### TEXT EXCERPT
::::::
Being in a toxic relationship isn’t easy, maybe you have changed yourself in the course to save your relationship, you’ve tried everything but nothing’s worked. You know now it’s the time to end it, you know you deserve more, but then why does the thought of moving on makes you appalled.
Moving on from a toxic relationship is so hard. It’s hard to understand why. Leaving a relationship that made you so unhappy should leave you feeling really good about yourself and hopeful about the future.
But, instead, trying to move on from a toxic relationship just leaves you feeling hopeless, that you will never get past it. Understanding why moving on from a toxic relationship is so difficult is the key to being able to do so.
Here are five reasons why moving on from a toxic relationship is so hard so that you can understand and finally move on.
1. Letting go.
When we get out of a toxic relationship, the break-up means letting go of our hopes and dreams. All of the things that we had visualized our life would look like at the beginning of the relationship are all things that we have to let go of when the relationship ends.
And that is really, really hard to do.
I had a client whose husband left her soon after their children went off to college. They had been unhappy for a long time and she had thought of leaving him many times. But, when he left, she had to let go of the vision she had for the rest of her life in this marriage.
That vision included fixing her marriage, traveling with her husband, delighting in grandchildren together, and finally having the financial freedom to do the things they had always wanted to do. Instead, she was left alone, their finances were in tatters and the image of them growing old together was gone.
So, one of the reasons why moving on from a toxic relationship is so difficult is because you have to let go of those hopes and dreams that you had counted on for so long.
::::::
Stored data entries:
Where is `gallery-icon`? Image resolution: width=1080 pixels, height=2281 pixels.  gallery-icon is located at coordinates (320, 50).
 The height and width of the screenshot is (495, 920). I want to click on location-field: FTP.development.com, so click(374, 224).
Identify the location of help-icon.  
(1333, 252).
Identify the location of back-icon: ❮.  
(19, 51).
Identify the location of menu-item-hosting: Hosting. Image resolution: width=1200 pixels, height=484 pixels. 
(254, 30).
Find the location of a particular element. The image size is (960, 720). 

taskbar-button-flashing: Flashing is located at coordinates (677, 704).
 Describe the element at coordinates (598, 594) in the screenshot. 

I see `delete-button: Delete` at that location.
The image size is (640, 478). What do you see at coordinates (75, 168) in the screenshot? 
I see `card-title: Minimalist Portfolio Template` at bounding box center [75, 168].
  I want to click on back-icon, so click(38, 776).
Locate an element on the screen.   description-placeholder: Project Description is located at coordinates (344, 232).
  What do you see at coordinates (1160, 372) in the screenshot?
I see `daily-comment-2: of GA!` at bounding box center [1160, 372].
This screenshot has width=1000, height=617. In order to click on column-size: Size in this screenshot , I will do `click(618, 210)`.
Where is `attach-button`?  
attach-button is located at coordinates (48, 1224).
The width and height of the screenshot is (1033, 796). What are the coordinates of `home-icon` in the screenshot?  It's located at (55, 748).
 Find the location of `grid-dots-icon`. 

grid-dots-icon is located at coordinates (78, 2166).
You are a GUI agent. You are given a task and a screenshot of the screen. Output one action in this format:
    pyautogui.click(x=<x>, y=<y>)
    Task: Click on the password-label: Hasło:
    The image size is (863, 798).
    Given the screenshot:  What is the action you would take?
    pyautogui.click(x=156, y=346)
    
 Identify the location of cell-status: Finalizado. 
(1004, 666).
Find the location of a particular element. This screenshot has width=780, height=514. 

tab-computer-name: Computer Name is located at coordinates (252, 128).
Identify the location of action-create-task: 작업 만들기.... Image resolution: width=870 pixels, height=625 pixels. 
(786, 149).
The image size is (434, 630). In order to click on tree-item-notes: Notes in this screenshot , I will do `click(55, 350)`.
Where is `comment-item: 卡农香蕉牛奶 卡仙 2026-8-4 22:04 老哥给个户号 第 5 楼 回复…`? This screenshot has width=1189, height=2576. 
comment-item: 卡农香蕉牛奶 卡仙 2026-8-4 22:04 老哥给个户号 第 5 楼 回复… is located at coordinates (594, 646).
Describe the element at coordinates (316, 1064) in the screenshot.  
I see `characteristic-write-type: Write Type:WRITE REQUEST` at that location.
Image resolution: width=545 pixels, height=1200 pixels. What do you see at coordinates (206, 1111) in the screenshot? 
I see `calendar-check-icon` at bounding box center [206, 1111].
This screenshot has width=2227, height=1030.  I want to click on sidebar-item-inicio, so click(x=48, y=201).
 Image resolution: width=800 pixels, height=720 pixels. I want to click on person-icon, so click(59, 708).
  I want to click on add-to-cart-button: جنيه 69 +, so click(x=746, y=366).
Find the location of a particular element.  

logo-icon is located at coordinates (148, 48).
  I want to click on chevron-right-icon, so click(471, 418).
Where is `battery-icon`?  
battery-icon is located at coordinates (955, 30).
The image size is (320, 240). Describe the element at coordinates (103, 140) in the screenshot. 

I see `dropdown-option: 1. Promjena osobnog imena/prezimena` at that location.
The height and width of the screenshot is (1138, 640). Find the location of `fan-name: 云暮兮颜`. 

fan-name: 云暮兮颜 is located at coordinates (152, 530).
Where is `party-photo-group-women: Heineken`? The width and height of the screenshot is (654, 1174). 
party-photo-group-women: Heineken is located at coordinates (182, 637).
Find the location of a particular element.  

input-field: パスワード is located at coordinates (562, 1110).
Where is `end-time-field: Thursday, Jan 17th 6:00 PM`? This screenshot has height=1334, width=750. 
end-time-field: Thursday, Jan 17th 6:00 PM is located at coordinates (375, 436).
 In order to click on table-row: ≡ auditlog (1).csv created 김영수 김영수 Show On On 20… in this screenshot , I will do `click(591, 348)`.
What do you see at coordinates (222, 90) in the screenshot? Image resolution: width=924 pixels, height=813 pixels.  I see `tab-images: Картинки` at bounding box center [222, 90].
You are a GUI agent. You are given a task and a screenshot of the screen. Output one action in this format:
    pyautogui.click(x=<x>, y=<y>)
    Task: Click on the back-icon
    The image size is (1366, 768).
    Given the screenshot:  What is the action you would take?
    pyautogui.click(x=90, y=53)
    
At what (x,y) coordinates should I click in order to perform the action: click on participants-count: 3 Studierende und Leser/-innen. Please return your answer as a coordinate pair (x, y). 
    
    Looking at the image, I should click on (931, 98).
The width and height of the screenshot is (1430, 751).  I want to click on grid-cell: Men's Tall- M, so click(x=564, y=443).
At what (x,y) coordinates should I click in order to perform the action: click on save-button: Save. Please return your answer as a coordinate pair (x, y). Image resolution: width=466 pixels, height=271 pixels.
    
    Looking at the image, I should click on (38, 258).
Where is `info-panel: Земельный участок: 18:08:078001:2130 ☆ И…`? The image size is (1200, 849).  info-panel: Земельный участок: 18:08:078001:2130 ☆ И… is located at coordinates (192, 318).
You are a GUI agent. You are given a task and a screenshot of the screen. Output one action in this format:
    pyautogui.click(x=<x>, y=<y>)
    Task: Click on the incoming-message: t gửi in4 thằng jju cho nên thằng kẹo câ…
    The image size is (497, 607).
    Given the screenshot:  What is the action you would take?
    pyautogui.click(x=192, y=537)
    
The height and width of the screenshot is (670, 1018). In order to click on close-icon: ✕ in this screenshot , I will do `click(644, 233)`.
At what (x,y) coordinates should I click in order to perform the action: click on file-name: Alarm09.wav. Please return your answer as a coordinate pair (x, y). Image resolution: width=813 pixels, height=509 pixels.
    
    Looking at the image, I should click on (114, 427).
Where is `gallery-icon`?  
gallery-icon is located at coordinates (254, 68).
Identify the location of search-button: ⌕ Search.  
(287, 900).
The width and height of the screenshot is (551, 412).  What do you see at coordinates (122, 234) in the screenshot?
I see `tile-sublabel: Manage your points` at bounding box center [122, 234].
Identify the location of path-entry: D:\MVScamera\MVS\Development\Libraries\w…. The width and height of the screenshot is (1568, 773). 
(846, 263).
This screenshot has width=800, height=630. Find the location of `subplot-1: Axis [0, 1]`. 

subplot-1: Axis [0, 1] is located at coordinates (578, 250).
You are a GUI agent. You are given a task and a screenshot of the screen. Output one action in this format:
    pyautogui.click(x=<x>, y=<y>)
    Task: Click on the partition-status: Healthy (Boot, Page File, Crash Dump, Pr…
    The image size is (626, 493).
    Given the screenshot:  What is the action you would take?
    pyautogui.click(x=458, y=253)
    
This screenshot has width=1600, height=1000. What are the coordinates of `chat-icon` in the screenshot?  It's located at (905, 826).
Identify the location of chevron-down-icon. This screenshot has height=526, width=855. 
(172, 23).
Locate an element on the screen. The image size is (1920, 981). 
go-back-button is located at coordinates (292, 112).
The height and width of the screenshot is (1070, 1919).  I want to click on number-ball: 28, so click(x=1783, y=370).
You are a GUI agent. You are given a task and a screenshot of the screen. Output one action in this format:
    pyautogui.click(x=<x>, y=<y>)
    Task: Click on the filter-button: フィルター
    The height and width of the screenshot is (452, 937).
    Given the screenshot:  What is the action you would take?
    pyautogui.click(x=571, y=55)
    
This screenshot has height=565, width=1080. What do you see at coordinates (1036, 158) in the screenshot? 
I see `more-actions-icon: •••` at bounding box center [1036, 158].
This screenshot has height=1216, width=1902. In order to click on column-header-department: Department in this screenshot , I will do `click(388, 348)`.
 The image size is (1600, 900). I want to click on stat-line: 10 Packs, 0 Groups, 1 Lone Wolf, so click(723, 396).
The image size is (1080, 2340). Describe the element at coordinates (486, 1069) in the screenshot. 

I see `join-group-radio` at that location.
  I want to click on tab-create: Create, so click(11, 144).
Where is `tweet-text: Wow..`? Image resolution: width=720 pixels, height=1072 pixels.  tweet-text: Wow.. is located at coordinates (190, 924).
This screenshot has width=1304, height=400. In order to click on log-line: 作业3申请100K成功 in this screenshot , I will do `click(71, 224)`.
::::::
### TASK DETAILS
In the article on moving on from toxic relationships, when did the client's husband leave her? Nothing in the listing is needed.

### SOLUTION TO THE EXERCISE
Soon after their children went off to college.